== Segment start ==

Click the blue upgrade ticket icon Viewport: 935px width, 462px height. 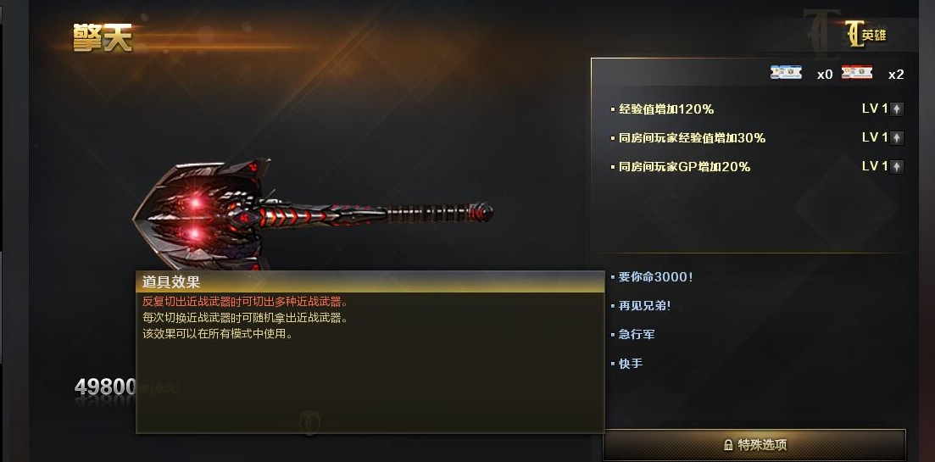(785, 73)
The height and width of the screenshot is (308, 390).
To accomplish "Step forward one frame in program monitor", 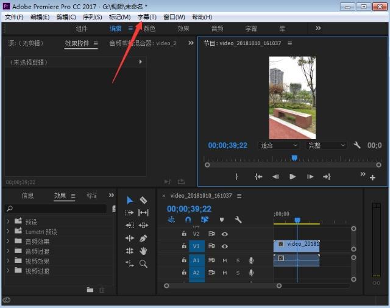I will (310, 177).
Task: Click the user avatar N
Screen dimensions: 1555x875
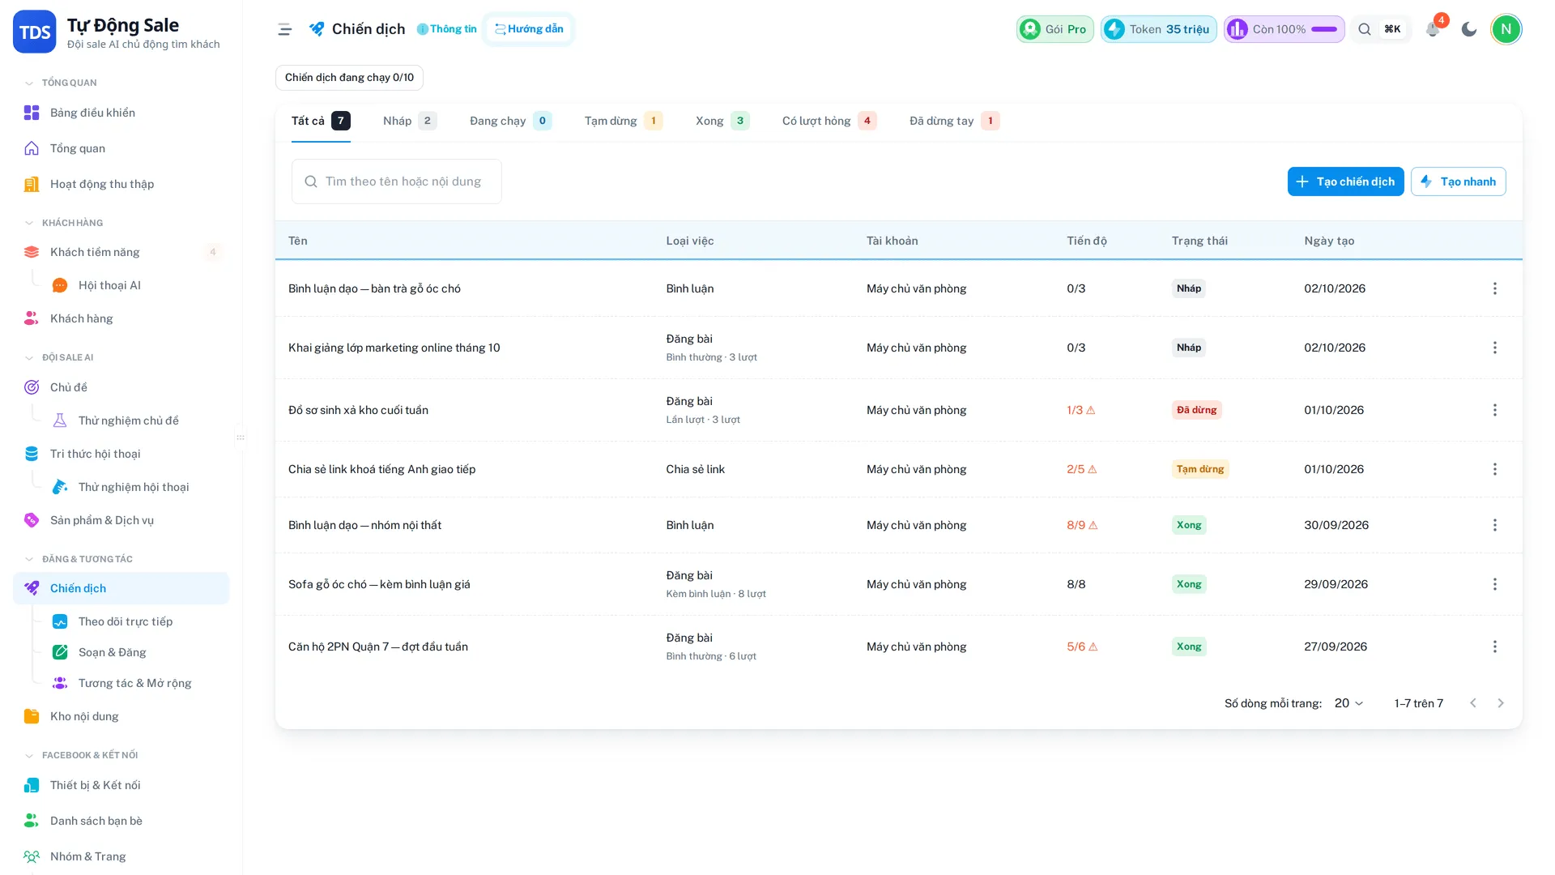Action: [x=1506, y=29]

== Segment end ==

# [DESCRIPTION OF THE TASK]
Here the job is to quote the lines from the one with "Task: Click the user avatar N" through the end of the material, both included, exactly; please skip the pictures.

# [SOLUTION FOR THIS TASK]
Task: Click the user avatar N
Screen dimensions: 1555x875
Action: [x=1506, y=29]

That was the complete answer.